Start of SOURCE DATA

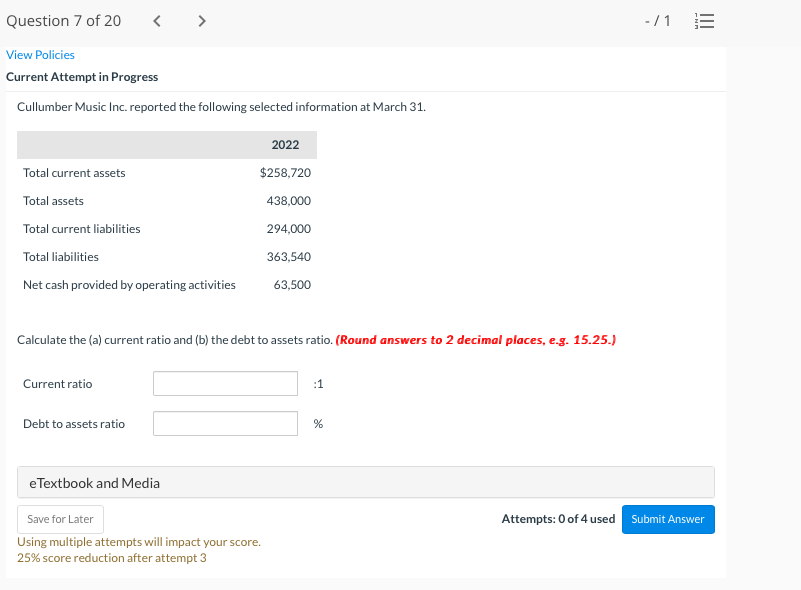Image resolution: width=801 pixels, height=590 pixels.
Task: Go to the next question arrow
Action: point(201,20)

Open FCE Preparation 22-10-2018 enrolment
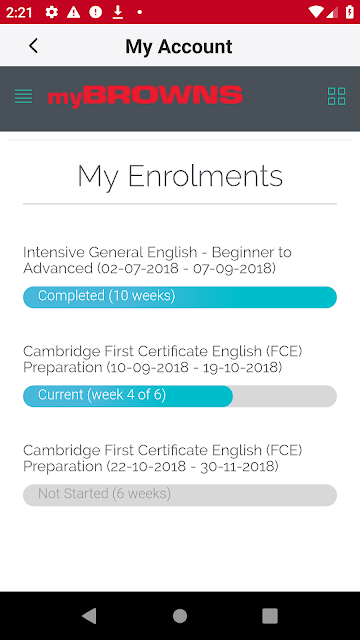tap(162, 458)
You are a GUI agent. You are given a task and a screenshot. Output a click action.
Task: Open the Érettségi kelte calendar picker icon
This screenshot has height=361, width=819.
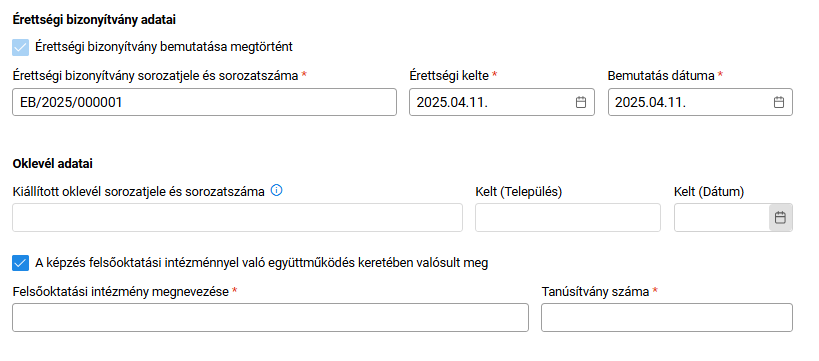580,102
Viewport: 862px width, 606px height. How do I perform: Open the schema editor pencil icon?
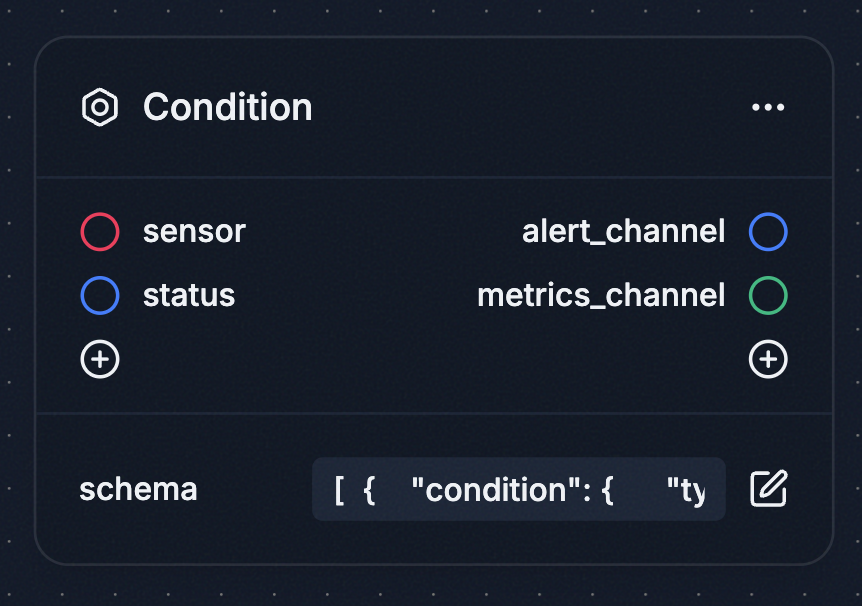[768, 489]
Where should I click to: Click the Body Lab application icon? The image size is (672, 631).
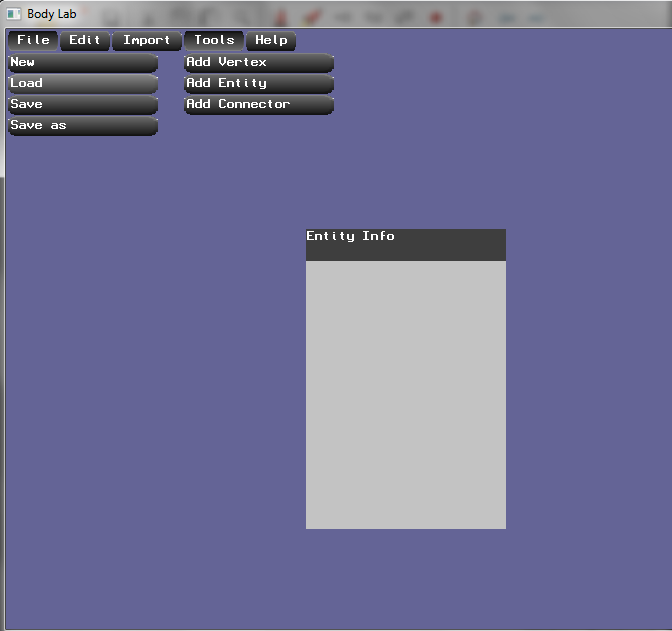(14, 14)
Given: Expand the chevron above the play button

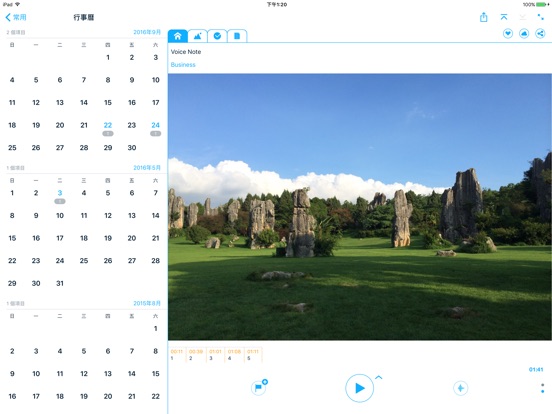Looking at the screenshot, I should (x=379, y=377).
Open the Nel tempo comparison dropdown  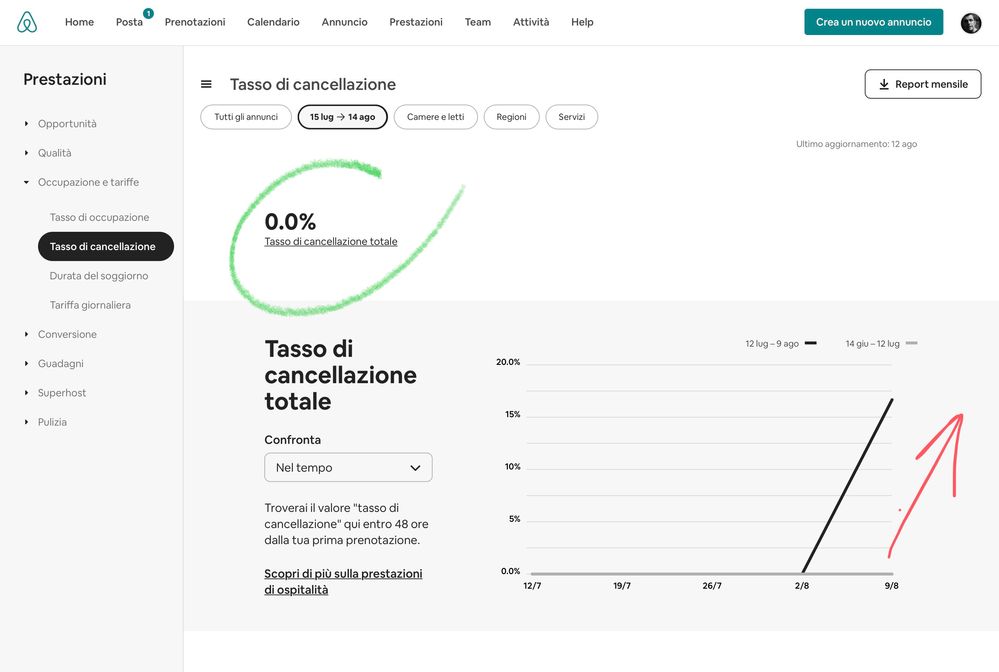[x=348, y=467]
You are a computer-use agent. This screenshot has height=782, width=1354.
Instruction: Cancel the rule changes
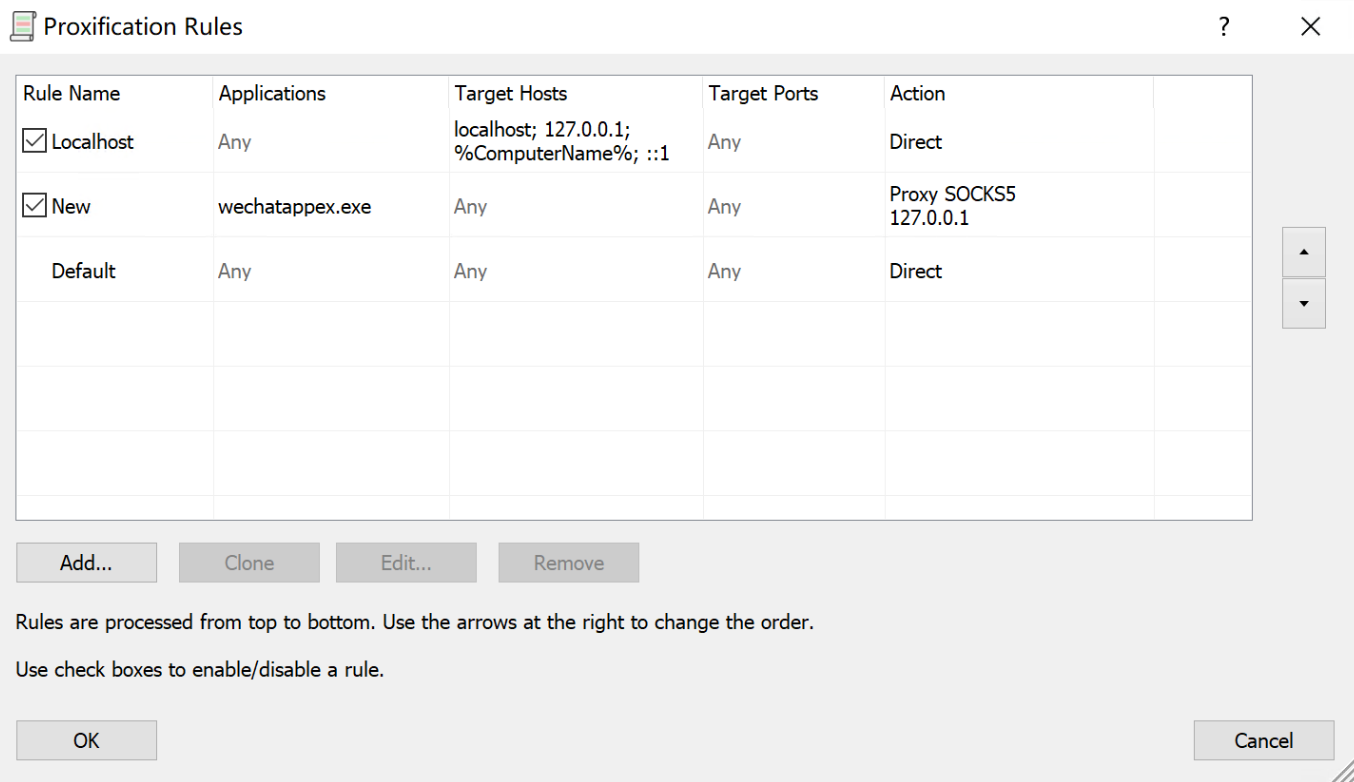click(x=1263, y=741)
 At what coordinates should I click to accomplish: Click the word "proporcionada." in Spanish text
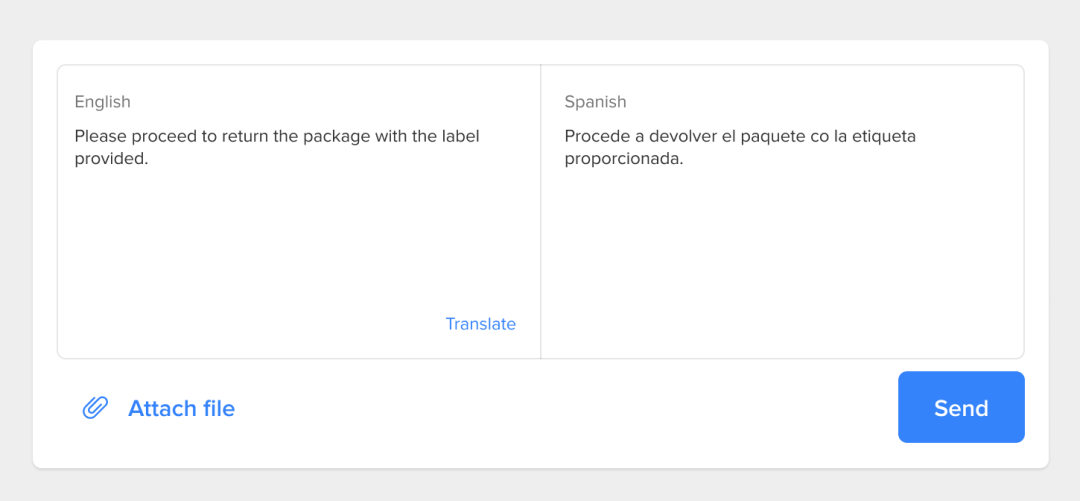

End of SOURCE DATA

WHAT THE EXERCISE ASKS
A complete answer lists each line of the data that holds the word "agent".

YOUR RESPONSE
You are a GUI agent. You are given a task and a screenshot. Output a click action.
You are a computer-use agent. This screenshot has height=782, width=1354.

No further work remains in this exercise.